The combo of undated photographs provided by German federal criminal investigation office BKA shows terror suspects, from left, Uwe Mundlos, Beate Zschaepe and Uwe Boenhardt. Zschaepe who is the sole survivor of a neo-Nazi group _ the self-styled National
The combo of undated photographs provided by German federal criminal investigation office BKA shows terror suspects, from left, Uwe Mundlos, Beate Zschaepe and Uwe Boenhardt. AP/BKA

In a statement read by her lawyer in December 2015, Zschaepe said the killings, two bomb attacks and several bank robberies were carried out by her former lovers, Uwe Mundlos and Uwe Boehnhardt, who died in an apparent murder-suicide in 2011.

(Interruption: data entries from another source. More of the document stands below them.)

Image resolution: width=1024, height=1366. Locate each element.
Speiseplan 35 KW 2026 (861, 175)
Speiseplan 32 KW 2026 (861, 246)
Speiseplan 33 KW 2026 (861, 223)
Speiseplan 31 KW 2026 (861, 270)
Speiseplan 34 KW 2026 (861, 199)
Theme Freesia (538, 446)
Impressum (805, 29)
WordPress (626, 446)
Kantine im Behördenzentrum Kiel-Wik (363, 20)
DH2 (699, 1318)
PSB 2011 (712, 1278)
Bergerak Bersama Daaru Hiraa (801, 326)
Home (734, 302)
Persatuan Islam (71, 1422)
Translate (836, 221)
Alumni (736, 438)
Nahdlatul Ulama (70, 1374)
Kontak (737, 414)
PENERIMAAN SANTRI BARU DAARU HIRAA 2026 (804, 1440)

Prosecutors allege that the trio formed the National Socialist Underground, which killed eight Turkish men, a Greek and a policewoman between 2000 and 2007.

“I reject the prosecution’s charge that I was a member of a terrorist organization called NSU,” German news agency dpa quoted Zschaepe as saying. 

Zschaepe described last year how she met Mundlos during her childhood in East Germany in the late 1980s, and how she became part of the far-right scene that emerged after the collapse of the Berlin Wall.

The trio went into hiding in 1998. Zschaepe acknowledged that her alleged accomplices told her about the attacks after they happened, but claims she didn’t report them to police because they threatened to commit suicide if she did so.

“I sincerely apologize to all of the victims and relatives of victims,” she said in her statement.